Common Sense Needed On The Trail
The 2014 Sea Otter Classic is in the record books (the 2015 event takes place April 16-19). The Sea Otter is a true festival that celebrates all forms of bicycling (including a large contingent of electric bikes). It is the one American event that gathers road riders, mountain bikers and BMXers together for a four-day party that the different groups would normally celebrate separately. What comes with all this togetherness is the responsibility for riders to interact appropriately.
The Elite Men’s cross-country race was a grueling 2-hour race for the winner (the last place rider took over 3 hours to finish the 30-plus mile course). The course had one last leg-breaking climb before riders would enter the Laguna Seca Raceway road course and ride to the finish. It was on this climb that we noticed Perry Bryson giving a tremendous effort on the last climb to break into the top 40. No small feat. Perry would end up in 38th. But who was the racer behind him?
The “racer” behind Perry was not a racer at all, but an electric bike rider who was riding the course. As anyone who has ever had the pleasure of riding an electric-assisted bicycle knows, a human powered rider is no match, especially on a hill, for an electric bike. The unknown rider was offering what he probably considered encouragement to Perry saying things like, “keep going, man” and “You’re almost to the top.” But to a racer on the rivet (a term used for pushing to the limit of exhaustion), such encouragement is annoying and rude. That rider should not have been on the course and he should not have been so close to a competitor.
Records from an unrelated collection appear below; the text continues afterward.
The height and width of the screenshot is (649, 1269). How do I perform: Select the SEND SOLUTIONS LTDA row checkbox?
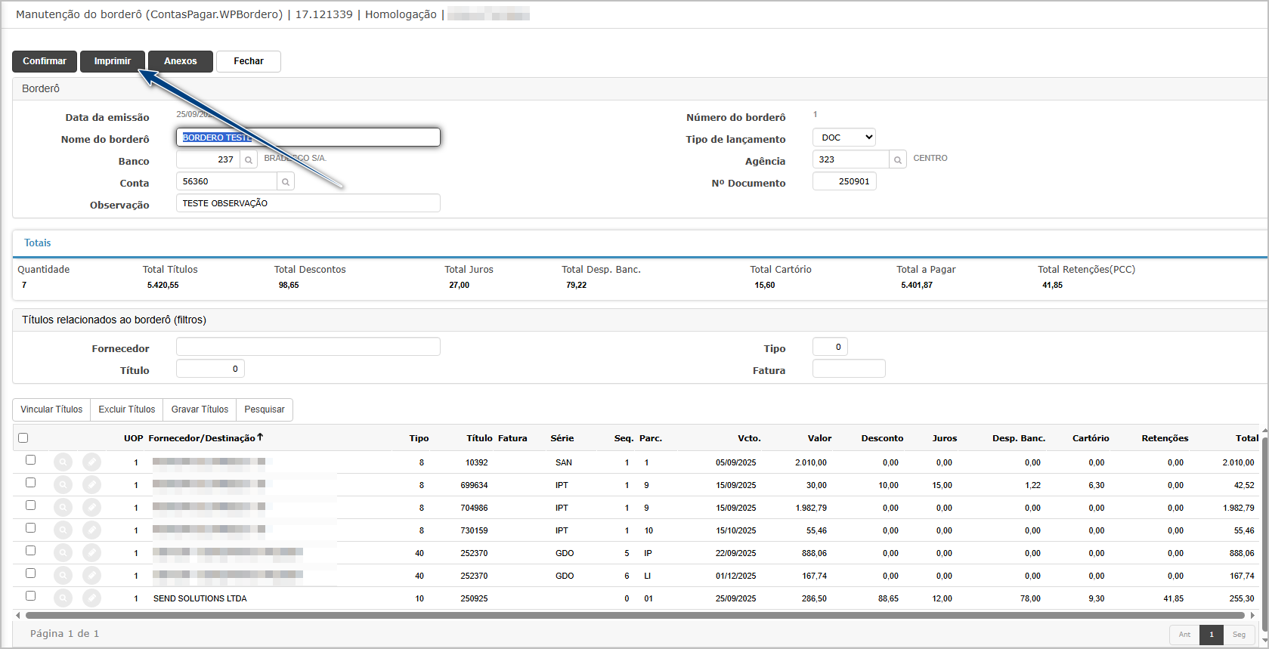(x=31, y=596)
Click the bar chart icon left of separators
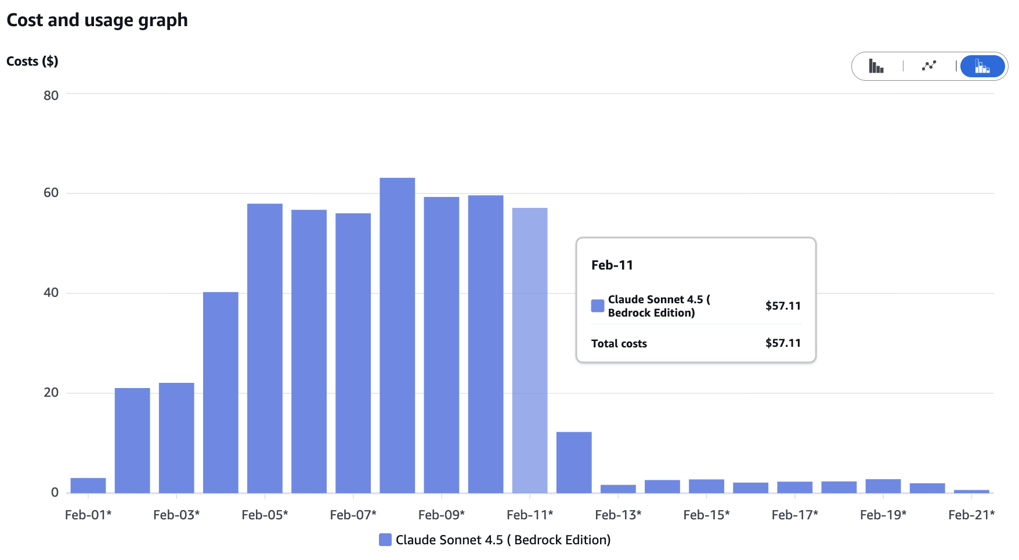 point(876,66)
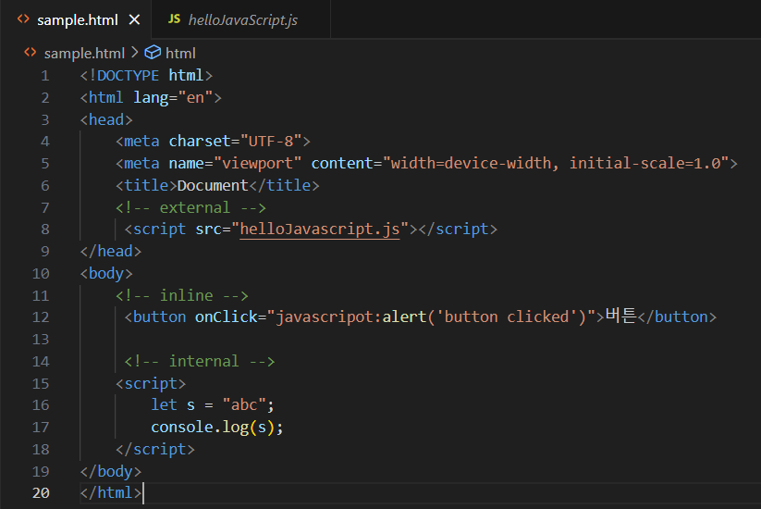Viewport: 761px width, 509px height.
Task: Click on the closing body tag
Action: pyautogui.click(x=111, y=472)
We, electric bike riders, are the new user group on the trails and we have a responsibility to interact with other trail users properly. The International Mountain Bicycling Association, who do not view electric bikes as part of their user group, have established Rules of the Trail for mountain bikers and we would be wise to adopt them and add to these rules. Until then, use common sense and courtesy when encountering all other trail users. Our future on multi-user trails depends on it.